Enhancing ascorbate in fruits and tubers through over‐expression of the l ‐galactose pathway gene GDP‐ l ‐galactose phosphorylase
Author(s) -
Bulley Sean,
Wright Michele,
Rommens Caius,
Yan Hua,
Rassam Maysoon,
LinWang Kui,
Andre Christelle,
Brewster Di,
Karunairetnam Sakuntala,
Allan Andrew C.,
Laing William A
Publication year - 2012
Publication title -
plant biotechnology journal
Language(s) - English
Resource type - Journals
SCImago Journal Rank - 3.525
H-Index - 115
eISSN - 1467-7652
pISSN - 1467-7644
DOI - 10.1111/j.1467-7652.2011.00668.x
Subject(s) - biology , ascorbic acid , galactose , genetically modified tomato , fragaria , gene , biochemistry , vitamin c , arabidopsis , transgene , genetically modified crops , botany , food science , mutant
Summary Ascorbate, or vitamin C, is obtained by humans mostly from plant sources.
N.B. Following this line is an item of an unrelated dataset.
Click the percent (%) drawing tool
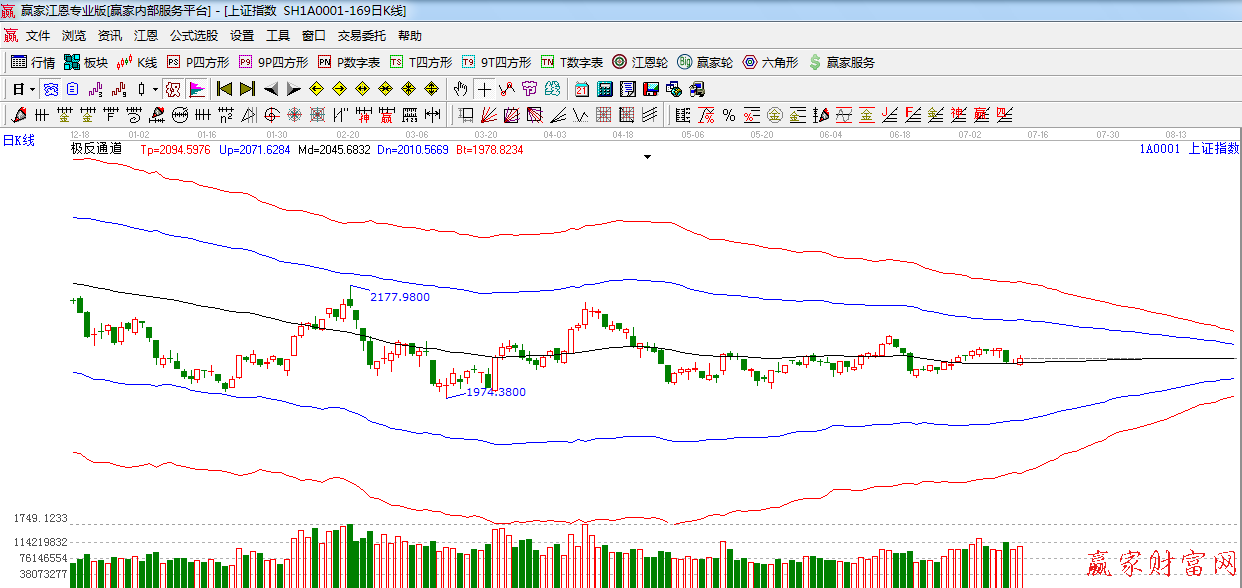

Various approaches have been made to increase ascorbate in plants by transgenic means. Most of these attempts have involved leaf material from model plants, with little success reported using genes from the generally accepted l ‐galactose pathway of ascorbate biosynthesis. We focused on increasing ascorbate in commercially significant edible plant organs using a gene, GDP‐ l ‐galactose phosphorylase ( GGP or VTC2 ), that we had previously shown to increase ascorbate concentration in tobacco and Arabidopsis thaliana . The coding sequence of Actinidia chinensis GGP, under the control of the 35S promoter, was expressed in tomato and strawberry. Potato was transformed with potato or Arabidopsis GGP genes under the control of the 35S promoter or a polyubiquitin promoter (potato only). Five lines of tomato, up to nine lines of potato, and eight lines of strawberry were regenerated for each construct. Three lines of tomato had a threefold to sixfold increase in fruit ascorbate, and all lines of strawberry showed a twofold increase. All but one line of each potato construct also showed an increase in tuber ascorbate of up to threefold. Interestingly, in tomato fruit, increased ascorbate was associated with loss of seed and the jelly of locular tissue surrounding the seed which was not seen in strawberry. In both strawberry and tomato, an increase in polyphenolic content was associated with increased ascorbate. These results show that GGP can be used to raise significantly ascorbate concentration in commercially significant edible crops.